Data analysis of RNA-sequencing

RNA samples were taken from five or six leaf stage leaves, which were treated with 0 (H2O) or 150 ng/mL of ZNC for 2 h. Each treatment contain three samples (plants). The samples were selected depending on quality (RIN score ≥ 7). They were pooled and sequenced by Shanghai OE Biotech. Co., Ltd. (Shanghai, China). Previous articles have provided a detailed description of how to analyze RNA-sequening data [82, 83]. All differential gene expressions were based on the following standard: the absolute value of log2 ratio ≥ 1 and FDR ≤ 0.001.

RNA-silencing analysis

The wild-type N. benthamiana, N. tabacum cv Samsun NN, and NahG Transgenic N. tabacum cv Samsun NN leaves were infiltrated at five- or six-leaf stage with Agrobacterium GV3101 carrying the GFP gene. Each Agrobacterium culture (OD600 = 1.0) was incubated for 3 h and then mixed with other culture (s) in a 1:1 (v/v) ratio prior to infiltration. Local and systemic RNA silencing were determined by observing GFP-YFP fluorescence in the infiltrated and newly emerging leaves under long-wavelength (365 nm) UV light as described above. Silencing pathway-related genes, such as (AGO) protein, DCL protein, and RDRP were also detected by qTR-PCR.

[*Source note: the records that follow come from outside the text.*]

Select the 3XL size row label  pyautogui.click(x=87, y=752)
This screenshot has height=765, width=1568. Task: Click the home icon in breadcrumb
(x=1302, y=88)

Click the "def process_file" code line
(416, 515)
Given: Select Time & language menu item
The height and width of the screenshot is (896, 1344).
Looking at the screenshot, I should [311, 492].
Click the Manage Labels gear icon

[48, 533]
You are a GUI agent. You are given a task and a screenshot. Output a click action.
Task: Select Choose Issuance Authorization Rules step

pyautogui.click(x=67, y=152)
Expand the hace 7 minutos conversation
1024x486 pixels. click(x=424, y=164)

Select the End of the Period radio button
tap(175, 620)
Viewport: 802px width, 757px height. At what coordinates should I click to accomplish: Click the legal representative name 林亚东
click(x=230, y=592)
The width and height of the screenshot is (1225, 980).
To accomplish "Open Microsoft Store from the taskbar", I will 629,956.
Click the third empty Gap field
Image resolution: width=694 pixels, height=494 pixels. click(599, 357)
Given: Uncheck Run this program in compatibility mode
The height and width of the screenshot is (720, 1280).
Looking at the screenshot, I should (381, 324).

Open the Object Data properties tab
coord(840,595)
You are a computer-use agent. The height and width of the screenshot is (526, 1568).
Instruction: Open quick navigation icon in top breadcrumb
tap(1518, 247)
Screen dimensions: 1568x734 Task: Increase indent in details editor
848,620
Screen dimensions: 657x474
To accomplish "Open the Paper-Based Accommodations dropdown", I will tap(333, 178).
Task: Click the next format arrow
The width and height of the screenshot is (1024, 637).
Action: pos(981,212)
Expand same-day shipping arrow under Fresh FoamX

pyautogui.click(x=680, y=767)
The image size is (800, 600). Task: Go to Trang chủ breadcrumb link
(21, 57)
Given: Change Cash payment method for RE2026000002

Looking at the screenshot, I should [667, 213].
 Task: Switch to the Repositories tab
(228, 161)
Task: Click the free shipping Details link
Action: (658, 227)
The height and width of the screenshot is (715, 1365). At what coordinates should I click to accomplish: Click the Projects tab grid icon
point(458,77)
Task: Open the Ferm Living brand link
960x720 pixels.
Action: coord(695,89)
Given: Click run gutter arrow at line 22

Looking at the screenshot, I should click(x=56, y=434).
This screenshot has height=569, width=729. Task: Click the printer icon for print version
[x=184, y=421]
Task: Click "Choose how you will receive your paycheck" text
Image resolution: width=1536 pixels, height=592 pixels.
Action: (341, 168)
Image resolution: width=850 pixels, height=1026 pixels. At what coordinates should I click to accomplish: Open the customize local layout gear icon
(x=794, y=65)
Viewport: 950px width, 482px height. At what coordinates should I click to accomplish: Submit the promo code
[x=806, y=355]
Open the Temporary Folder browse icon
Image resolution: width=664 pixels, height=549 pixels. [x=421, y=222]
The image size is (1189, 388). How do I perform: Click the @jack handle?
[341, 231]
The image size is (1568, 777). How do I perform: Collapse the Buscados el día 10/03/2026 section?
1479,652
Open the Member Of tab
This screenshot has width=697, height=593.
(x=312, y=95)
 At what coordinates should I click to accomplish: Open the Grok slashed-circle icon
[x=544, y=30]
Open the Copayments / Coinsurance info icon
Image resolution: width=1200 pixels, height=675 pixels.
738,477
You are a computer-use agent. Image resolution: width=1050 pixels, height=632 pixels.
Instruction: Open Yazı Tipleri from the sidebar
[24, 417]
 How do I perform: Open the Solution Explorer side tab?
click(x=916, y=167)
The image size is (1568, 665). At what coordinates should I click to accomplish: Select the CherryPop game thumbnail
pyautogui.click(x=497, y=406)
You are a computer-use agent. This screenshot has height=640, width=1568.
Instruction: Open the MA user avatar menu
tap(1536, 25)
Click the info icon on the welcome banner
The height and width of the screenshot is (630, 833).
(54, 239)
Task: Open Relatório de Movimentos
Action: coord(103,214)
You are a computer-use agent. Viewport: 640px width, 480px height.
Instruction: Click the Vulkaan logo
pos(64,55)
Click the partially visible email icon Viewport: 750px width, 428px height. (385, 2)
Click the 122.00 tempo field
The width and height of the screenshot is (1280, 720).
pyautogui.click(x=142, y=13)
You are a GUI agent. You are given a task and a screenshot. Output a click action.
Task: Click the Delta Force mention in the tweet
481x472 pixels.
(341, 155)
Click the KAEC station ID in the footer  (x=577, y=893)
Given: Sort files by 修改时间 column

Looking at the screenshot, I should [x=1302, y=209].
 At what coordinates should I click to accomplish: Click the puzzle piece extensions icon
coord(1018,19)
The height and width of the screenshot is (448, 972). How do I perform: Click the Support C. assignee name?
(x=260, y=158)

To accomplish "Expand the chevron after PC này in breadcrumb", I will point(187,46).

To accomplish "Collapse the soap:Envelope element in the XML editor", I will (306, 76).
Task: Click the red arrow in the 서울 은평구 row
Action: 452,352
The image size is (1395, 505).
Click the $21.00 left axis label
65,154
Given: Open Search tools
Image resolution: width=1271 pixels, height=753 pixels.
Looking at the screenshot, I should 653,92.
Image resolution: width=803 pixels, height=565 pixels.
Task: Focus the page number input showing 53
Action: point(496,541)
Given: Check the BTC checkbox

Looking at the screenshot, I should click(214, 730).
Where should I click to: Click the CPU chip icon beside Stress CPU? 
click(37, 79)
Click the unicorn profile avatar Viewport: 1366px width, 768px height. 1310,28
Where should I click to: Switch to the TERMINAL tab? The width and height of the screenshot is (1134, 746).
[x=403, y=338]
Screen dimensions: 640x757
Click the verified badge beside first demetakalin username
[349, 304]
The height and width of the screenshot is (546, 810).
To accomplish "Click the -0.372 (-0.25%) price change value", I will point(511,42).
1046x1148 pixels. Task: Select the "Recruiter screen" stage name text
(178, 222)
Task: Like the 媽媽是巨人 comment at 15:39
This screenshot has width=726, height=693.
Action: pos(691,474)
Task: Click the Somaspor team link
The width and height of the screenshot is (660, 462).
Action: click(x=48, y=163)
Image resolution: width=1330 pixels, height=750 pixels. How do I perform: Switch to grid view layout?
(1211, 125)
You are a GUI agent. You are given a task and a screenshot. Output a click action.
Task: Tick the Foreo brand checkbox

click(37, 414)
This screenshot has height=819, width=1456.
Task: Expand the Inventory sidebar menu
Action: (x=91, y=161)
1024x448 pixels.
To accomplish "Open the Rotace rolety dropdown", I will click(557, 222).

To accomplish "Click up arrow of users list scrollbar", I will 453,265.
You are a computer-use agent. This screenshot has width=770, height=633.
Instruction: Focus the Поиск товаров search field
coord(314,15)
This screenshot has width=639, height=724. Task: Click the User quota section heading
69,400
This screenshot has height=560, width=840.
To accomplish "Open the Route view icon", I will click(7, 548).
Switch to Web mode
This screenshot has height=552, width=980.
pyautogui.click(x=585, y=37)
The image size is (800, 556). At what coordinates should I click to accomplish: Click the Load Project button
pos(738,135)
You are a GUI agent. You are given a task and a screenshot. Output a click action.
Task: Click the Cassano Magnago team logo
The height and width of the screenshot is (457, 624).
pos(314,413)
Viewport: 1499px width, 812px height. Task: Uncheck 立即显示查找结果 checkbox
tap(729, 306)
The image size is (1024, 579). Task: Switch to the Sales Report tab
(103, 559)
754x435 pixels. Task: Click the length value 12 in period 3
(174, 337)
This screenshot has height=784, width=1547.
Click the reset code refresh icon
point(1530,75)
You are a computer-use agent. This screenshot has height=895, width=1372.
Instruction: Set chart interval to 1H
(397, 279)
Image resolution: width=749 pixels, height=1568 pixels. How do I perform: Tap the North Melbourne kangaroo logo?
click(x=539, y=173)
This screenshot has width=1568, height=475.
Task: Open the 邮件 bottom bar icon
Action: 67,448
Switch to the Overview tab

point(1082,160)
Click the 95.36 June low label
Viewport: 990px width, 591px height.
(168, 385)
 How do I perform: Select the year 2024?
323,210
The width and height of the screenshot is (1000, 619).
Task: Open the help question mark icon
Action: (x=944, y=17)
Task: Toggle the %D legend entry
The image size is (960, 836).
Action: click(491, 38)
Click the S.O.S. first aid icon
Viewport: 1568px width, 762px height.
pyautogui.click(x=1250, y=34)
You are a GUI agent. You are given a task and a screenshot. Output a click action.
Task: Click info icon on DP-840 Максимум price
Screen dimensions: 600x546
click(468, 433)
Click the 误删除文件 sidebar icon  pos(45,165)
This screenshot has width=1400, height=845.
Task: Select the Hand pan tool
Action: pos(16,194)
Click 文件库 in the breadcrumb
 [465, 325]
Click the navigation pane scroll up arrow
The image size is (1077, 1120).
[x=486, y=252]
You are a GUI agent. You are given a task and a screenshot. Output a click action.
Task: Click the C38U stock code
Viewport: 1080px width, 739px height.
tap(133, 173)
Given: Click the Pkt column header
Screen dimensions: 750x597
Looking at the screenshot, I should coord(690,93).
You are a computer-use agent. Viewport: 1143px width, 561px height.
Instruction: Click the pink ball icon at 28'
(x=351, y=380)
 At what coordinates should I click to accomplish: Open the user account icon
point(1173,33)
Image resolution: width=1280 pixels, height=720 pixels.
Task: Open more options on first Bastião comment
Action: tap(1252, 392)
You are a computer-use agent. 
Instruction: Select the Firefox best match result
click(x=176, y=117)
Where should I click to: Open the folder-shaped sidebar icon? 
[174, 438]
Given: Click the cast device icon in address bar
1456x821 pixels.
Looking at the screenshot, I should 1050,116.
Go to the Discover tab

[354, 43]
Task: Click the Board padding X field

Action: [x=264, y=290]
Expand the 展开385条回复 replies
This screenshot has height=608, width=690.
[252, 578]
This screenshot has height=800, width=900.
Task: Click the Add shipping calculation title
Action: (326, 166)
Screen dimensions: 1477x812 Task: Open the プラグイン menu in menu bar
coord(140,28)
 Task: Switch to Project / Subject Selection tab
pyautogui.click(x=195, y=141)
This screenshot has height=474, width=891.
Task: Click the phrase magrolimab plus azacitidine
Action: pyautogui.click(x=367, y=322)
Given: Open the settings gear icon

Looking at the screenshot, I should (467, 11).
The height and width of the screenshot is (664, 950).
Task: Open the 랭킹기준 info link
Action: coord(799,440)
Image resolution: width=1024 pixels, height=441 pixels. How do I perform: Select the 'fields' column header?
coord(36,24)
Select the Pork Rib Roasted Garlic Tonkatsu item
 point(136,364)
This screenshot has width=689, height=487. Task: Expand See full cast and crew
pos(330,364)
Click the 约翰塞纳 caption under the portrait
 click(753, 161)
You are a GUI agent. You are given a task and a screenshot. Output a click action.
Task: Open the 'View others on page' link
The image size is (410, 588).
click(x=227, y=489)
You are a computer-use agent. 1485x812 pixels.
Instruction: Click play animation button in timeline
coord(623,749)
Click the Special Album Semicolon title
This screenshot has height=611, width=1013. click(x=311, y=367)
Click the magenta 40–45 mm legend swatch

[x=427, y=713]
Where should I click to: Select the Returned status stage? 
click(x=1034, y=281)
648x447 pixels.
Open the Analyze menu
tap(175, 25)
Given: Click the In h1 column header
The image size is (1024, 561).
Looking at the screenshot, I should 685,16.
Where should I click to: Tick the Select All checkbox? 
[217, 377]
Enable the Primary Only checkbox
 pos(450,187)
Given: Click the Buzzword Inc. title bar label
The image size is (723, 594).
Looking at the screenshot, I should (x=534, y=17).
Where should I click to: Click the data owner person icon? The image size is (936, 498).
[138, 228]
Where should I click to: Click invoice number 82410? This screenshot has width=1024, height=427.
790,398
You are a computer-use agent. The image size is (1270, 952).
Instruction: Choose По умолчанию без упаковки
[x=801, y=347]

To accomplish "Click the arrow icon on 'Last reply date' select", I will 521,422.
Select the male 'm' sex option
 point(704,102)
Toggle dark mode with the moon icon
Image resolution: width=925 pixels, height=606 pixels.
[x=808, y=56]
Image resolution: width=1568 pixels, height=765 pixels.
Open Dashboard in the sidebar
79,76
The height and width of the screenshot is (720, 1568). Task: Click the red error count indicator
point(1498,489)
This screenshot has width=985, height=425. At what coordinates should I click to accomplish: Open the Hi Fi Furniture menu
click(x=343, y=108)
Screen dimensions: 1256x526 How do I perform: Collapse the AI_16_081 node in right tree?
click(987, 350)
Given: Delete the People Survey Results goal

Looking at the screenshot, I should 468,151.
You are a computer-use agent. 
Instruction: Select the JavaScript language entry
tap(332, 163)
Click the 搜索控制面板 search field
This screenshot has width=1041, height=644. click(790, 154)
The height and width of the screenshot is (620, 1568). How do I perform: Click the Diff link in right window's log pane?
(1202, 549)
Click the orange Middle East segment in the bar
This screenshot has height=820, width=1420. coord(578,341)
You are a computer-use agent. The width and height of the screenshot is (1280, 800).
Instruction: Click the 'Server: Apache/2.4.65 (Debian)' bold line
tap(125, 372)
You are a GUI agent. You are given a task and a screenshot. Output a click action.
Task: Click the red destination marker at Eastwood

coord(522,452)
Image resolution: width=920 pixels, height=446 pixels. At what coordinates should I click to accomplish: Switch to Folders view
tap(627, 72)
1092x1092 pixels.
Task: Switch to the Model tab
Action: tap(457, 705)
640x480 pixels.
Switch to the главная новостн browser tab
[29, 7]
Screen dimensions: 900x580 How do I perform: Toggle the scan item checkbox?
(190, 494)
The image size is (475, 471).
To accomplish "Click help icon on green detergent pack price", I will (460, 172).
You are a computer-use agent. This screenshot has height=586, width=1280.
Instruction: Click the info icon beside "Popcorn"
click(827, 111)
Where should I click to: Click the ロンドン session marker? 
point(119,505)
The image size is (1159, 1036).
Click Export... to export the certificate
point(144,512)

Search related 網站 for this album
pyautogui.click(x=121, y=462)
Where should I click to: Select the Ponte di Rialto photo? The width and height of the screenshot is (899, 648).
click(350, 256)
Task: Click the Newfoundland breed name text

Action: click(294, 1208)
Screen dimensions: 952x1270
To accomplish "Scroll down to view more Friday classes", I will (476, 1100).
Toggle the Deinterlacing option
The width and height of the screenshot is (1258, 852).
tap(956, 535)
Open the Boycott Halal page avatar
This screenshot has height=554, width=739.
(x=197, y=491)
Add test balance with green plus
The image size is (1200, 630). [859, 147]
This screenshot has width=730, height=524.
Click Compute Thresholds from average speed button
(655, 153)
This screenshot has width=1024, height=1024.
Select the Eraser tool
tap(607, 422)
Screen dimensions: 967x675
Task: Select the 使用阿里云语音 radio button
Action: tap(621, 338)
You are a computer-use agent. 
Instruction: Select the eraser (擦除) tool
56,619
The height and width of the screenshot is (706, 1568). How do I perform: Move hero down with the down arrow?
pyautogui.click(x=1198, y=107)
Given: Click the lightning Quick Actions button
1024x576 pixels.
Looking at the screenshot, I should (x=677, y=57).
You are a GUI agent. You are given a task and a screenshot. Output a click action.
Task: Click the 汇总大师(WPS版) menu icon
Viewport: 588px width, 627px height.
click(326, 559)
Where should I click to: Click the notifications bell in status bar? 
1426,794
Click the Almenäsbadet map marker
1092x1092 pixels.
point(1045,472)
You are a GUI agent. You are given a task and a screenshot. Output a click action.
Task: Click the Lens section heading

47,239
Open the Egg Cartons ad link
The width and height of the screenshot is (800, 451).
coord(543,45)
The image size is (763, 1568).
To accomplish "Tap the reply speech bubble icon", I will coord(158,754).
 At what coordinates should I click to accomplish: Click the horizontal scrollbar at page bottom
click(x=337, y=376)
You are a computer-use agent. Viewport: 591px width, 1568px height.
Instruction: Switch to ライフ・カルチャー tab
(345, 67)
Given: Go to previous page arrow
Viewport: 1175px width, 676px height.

Northern blot analysis of siRNA

Low-molecular-weight RNAs were extracted from leaves as described previously [84]. For siRNA detection, 15 μg of Low-molecular-weight RNAs was separated on 15% polyacrylamide–7 M urea gel and transferred to a Hybond-N+ membrane in 0.5 X TBE at 0.8 mA cm− 2 for 1 h. After the membrane was UV-crosslinked and incubated at 80 °C for 2 h, it was hybridized with DIG labeled probe GFP mRNA. Chemiluminescent detection was conducted using a DIG Northern Starter Kit (Roche, Basel, Switzerland) in accordance with the instructions of the manufacturer.